Selected excerpt.
──────────────────────────────

Pheochromocytoma (Paraganglioma)

Clinical
A pheochromocytoma is a paraganglioma located in the adrenal medulla. An inconsistent terminology is in use when describing corresponding extraadrenal neoplasms; some authors refer to them as extraadrenal pheochromocytomas if they are functioning and paragangliomas if nonfunctioning, while others call
all extraadrenal tumors paragangliomas and simply specify the site and functioning status. A paraganglioma originates from chromaffin neural crest tissue that has migrated to form the paraganglionic system. Most are located between the diaphragm and the inferior renal pole, with the most common extraadrenal site being in the organ of Zuckerkandl near the inferior mesenteric artery origin.An occasional one involves the inferior vena cava, urinary bladder, or even the broad ligament.About 10% occur in children, where a familial prevalence is evident and is more likely to be extraadrenal and multicentric. A number of pheochromocytomas have been detected during pregnancy and postpartum. A pheochromocytoma produces an excess of catecholamines, and most of these patients have elevated catecholamine levels. An occasional one is part of a complex tumor; thus it can contain mesenchymal elements. Or, a cortical carcinoma or adenoma exhibits neuroendocrine differentiation. About 10% of pheochromocytomas are malignant. In general, extraadrenal paragangliomas are more malignant and metastasize more readily than their adrenal counterparts. The malignant potential of some is difficult to establish even by histology,
the one definite finding of malignancy being the presence of metastases at sites normally devoid of chromaffin cells.

──────────────────────────────

Task description. How would you render this sentence from the pheochromocytoma text in Spanish: "A paraganglioma originates from chromaffin neural crest tissue that has migrated to form the paraganglionic system."?

Available data.
──────────────────────────────

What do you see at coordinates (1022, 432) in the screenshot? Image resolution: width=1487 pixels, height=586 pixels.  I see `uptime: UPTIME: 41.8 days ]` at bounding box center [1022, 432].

──────────────────────────────

Solution for this exercise. Un paraganglioma se origina a partir de tejido cromafín de la cresta neural que ha migrado para formar el sistema paraganglionar.